Records excerpted from a collection
□ □ □ □

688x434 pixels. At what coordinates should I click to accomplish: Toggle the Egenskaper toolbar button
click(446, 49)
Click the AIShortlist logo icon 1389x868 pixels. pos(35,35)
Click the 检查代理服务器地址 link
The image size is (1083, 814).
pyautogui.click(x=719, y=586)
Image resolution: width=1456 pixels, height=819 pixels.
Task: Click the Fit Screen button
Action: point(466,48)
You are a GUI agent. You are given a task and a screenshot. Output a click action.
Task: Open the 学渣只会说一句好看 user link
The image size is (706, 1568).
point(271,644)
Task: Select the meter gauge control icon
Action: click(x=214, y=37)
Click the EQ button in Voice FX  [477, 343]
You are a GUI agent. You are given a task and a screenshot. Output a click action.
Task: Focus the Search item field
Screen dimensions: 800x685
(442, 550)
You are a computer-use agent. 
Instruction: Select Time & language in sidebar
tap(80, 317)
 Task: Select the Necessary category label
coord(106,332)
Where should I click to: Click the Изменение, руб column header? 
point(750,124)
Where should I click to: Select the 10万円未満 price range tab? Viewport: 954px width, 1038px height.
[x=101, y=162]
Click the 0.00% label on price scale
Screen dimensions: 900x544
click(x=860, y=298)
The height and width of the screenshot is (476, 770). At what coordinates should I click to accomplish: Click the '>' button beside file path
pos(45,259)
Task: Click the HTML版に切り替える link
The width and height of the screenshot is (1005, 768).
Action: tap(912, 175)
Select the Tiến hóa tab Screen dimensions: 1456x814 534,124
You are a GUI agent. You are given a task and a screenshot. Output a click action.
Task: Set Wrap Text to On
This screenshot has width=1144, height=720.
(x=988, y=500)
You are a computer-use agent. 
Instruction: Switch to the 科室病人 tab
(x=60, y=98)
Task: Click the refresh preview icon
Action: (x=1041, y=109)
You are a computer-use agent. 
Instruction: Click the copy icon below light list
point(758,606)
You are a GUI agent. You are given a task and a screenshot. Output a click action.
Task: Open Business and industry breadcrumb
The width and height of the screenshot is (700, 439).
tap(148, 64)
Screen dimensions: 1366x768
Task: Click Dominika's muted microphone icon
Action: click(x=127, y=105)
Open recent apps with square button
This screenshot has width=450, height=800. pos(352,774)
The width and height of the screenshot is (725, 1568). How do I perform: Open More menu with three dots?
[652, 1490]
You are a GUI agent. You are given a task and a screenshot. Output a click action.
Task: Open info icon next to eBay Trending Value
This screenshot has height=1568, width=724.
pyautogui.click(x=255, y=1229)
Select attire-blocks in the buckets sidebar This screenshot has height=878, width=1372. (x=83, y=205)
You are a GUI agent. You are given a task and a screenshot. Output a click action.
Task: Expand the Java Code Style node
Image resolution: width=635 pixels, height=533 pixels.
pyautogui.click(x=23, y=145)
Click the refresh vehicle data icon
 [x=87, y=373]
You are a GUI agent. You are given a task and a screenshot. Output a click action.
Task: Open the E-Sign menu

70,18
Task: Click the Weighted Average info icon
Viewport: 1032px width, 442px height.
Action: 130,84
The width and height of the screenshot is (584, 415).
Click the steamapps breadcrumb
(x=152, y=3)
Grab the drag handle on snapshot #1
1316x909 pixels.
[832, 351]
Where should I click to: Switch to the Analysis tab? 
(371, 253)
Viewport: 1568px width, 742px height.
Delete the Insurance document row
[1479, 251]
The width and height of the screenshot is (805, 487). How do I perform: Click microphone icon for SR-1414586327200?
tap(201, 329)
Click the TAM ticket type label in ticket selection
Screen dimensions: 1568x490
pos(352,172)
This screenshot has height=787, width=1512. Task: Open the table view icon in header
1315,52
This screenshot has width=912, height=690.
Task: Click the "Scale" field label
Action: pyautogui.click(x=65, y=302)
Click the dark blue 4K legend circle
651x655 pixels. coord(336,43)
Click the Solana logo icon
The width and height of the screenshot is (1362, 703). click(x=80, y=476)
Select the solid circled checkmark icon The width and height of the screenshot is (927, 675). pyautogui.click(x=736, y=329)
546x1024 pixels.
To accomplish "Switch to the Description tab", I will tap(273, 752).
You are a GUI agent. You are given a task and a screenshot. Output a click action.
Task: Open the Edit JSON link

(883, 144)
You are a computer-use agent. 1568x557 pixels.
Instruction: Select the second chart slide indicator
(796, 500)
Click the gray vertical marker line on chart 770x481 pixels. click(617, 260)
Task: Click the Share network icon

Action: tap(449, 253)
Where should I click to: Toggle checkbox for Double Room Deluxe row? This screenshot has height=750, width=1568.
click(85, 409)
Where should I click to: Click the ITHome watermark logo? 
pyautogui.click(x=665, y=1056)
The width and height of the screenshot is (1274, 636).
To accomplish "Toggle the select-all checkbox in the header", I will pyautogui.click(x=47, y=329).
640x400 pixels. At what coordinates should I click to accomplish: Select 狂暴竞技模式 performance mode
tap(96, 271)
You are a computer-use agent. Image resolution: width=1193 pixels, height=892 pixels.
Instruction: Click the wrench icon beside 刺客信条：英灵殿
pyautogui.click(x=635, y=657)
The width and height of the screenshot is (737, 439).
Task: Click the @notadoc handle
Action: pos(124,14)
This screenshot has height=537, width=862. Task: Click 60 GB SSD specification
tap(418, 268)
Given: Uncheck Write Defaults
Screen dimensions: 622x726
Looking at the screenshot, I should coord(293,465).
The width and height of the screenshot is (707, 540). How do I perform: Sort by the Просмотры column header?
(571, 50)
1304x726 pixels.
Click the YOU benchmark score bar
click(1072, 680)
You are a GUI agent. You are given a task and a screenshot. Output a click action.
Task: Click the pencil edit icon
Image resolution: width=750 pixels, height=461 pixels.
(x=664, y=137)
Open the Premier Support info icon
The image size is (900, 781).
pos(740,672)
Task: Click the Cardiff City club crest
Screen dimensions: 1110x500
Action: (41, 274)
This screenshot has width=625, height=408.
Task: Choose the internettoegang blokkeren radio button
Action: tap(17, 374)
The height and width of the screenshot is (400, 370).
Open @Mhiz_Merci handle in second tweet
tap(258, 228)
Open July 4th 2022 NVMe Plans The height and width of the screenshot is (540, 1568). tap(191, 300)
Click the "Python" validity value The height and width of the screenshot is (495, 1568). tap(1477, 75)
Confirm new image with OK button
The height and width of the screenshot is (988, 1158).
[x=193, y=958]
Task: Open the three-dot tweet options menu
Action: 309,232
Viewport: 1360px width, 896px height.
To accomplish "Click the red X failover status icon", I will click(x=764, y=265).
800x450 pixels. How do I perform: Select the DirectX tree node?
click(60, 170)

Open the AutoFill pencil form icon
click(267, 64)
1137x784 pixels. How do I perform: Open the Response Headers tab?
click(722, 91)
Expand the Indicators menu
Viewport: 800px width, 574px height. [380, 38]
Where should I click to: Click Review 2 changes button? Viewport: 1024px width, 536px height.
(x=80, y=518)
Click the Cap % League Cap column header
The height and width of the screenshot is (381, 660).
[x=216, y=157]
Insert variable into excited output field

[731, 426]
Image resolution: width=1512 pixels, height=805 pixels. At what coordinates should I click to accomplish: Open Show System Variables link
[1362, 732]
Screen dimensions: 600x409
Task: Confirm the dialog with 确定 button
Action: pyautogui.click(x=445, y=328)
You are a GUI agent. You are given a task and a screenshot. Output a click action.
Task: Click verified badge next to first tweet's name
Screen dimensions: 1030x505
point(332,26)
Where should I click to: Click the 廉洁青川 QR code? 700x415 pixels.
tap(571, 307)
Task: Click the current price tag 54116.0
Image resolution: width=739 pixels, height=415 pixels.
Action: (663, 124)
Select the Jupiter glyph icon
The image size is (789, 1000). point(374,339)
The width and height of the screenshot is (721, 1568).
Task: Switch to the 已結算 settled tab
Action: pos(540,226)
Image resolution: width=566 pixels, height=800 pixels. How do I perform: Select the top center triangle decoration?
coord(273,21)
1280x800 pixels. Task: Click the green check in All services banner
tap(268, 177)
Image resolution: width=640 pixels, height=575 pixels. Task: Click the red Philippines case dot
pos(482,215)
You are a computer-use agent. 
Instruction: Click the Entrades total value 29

□ □ □ □

Goal of the exercise:
Among the lines above, find those with the word "will". Copy them.

Result:
To accomplish "Switch to the Description tab", I will tap(273, 752).
To accomplish "Toggle the select-all checkbox in the header", I will pyautogui.click(x=47, y=329).
To accomplish "Click the red X failover status icon", I will click(x=764, y=265).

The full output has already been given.